Sidney Barthwell (1906-2005)

Sidney Barthwell
Sidney Barthwell
Fair use image

Born on February 17, 1906 in Cordele, Georgia, Sidney Barthwell was the founder of Barthwell Drugs, once the largest chain of black-owned drug stores in the United States. As a young man, he attended Lucius H. Holsey Academy of Excellence in Fitzgerald.  In 1922, he left Georgia and settled in Detroit, Michigan. Barthwell attended the prestigious Lewis Cass Technical High School where he enrolled in a course that specialized in pharmacological sciences.  After graduating from high school in 1925, Barthwell attended Detroit Institute of Technology (now Wayne State University College of Pharmacy and Health Sciences) and graduated in 1929 with a bachelor’s degree in pharmacy.  Barthwell was so poor at the time that the dean of the college had to loan him $25 to pay for his diploma.

Despite possessing a college degree, Barthwell struggled to find work during the Depression in the early 1930s.

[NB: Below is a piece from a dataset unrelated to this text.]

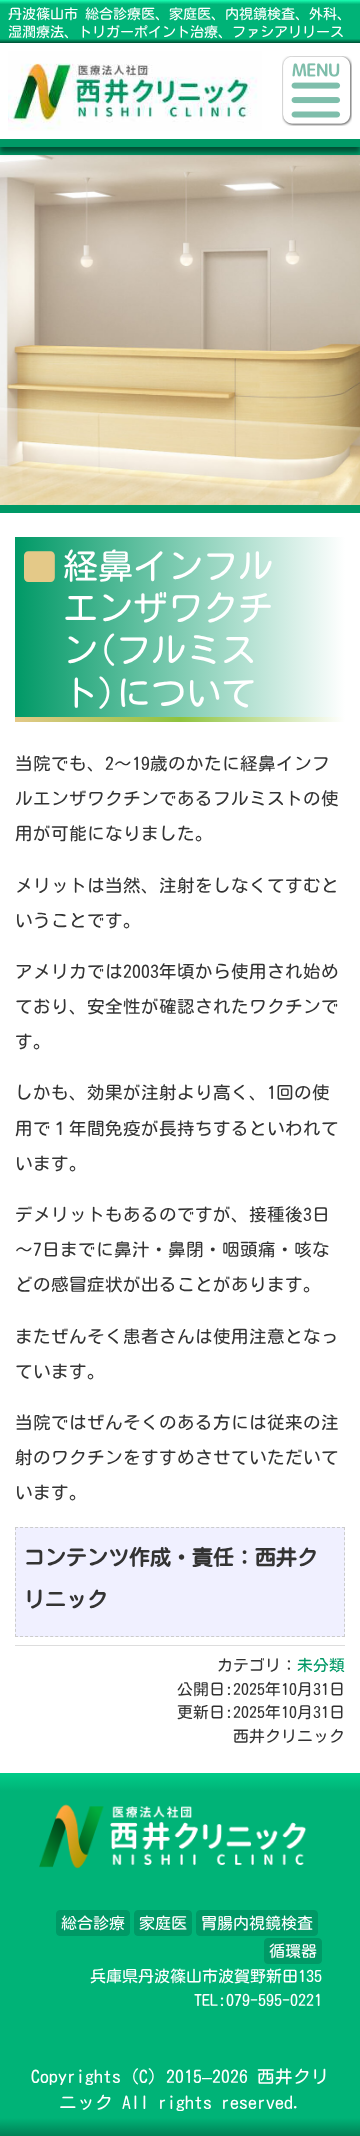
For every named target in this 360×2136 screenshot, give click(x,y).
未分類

The pharmacy that eventually hired Barthwell was not only unlicensed, but also it was quickly evident that the business was financially insolvent.  Undeterred, he took over the failed pharmacy in 1933 and renamed it Barthwell Drugs.  It did not take long for Barthwell to become a well-known and respected figure in Detroit.  Barthwell made a point to help African Americans by either employing them or finding them work with other pharmacists.  Dozens of pharmacists would later claim they had their start at one of Barthwell’s stores.

Barthwell began opening a new store about every two years until he had thirteen stores around Detroit, including nine drug stores, a patent medicine store, and three ice cream parlors.  Although he did expand steadily, it was often difficult for Barthwell to get loans from banks, and he would often have to get more than one loan to finance a new store.  This situation stemmed partly from both discriminatory banking policies and the economic instability of the Depression.  Barthwell Drugs eventually became a substantial source of employment during the harsh economic times, especially with young black people.  Shopping malls, national chains, and the construction of interstate I-75 all contributed to the downturn in Barthwell Drugs’ revenue, and the last store closed in 1987.

Barthwell was the first African American member of the Detroit Retail Druggist Association, president of the Booker T. Washington Business Association, and a lifelong member of the National Association for the Advancement of Colored People (NAACP). He was also a delegate to the Michigan Constitutional Convention in 1962. He was a charter member of the Alpha Beta chapter of Kappa Alpha Psi at Wayne State University, where he later established a scholarship, the Sidney Barthwell Endowed Scholarship (1996), for students studying pharmacy.

Barthwell married his wife, Gladys, on Christmas Day in 1936 after a full day of work in his store.  They had two children, Akosua and Sidney Jr.  Sidney Barthwell died at Harper Hospital in Detroit on June 25, 2005. He was 99 years old.